Monday, May 7, 2012

Leaving and Returning to Chruch

Over the last few years there has been a wave of Christians leaving the church. Please reread what I just said. There are Christians leaving the church. These are not those who are wiping their hands of God. They didn't turn into atheists. But they are tired of church and what it is and what it has become. 

I ran across an article on the CNN Religion blog by one such person. She describes her experience and reasons for leaving the church and then returning. Two things struck me about what she said she learned through her experience. 

First, her doubt belonged in the church.

Second, her doubt is part of her faith.

That is not the kind of message you normally hear, but it resonates with me and I suspect others. Read her article here. I think you will find an interesting perspective.  


  1. Thanks for this. Honestly-- I think I was on my way out the door when God called me to ministry. Seminary gave me the space to doubt, which kind of surprises me, looking back.
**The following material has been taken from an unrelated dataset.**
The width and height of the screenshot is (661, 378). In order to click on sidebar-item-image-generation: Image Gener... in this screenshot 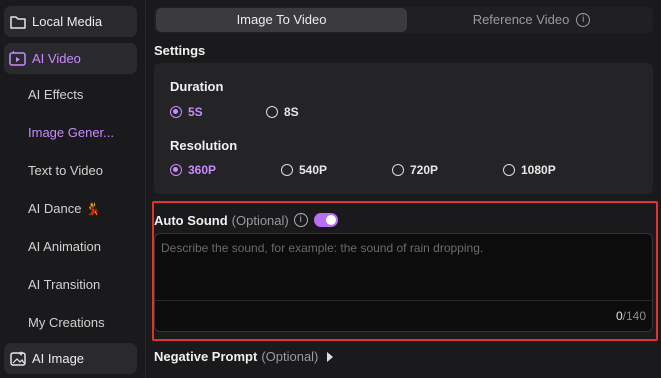, I will do `click(71, 133)`.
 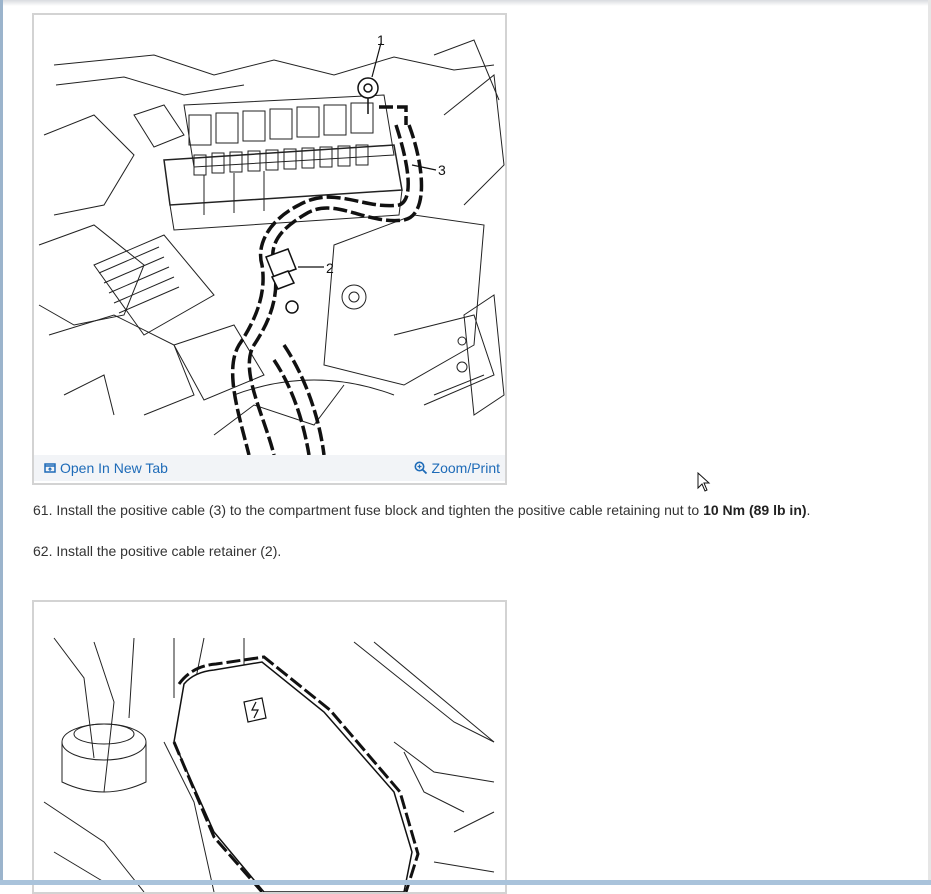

    1. Doubt is at times divinely ordained for God's accomplishing something needful in deepening one's relationship with Him, (and/or with others), a deepening that could not have been accomplished any other way. But please do not ask me to clarify the details and subtleties. Each person is unique, and as such, God is accomplishing a unique depth of relationship with each. The thing to remember is that not all doubt is failure. Some doubt is divinely ordained, and functions to bring one to the richer fulfillment in Him (and in Him with one another), to what He has made and sustains us for, corporately, and at a deeply personal and private level in receiving the name on the white stone (Rev 2:17).

      With some doubt being so divinely ordained toward enduring living fulfillment, and other doubt being that other sort of which we are not so desirous to own, the question is begged of how to know the difference between the two. And that may well be one of the reasons for the good sort of doubt, to grow us more deeply into where the answer is to be found. Simply knowing there is a good sort of doubt, one that God divinely ordains, is an essential understanding that some continue to resist.

      Of course, all that being said does not mean that some are not leaving churches for wrong reasons, or attending for wrong reasons. Is the answer to be found in my thinker? I doubt it. 8^)

    2. Although a what, when, where, why, and how might be part of the path to the answer, the culmination of meaning and (present active) fulfillment is going to be found in a *Who*. 8^)

  2. I left the church back in 1988... I found them to be intolerant, bigoted, holier than thou, condemning, etc etc... Thankfully, I found the United Church of Christ and have since "returned".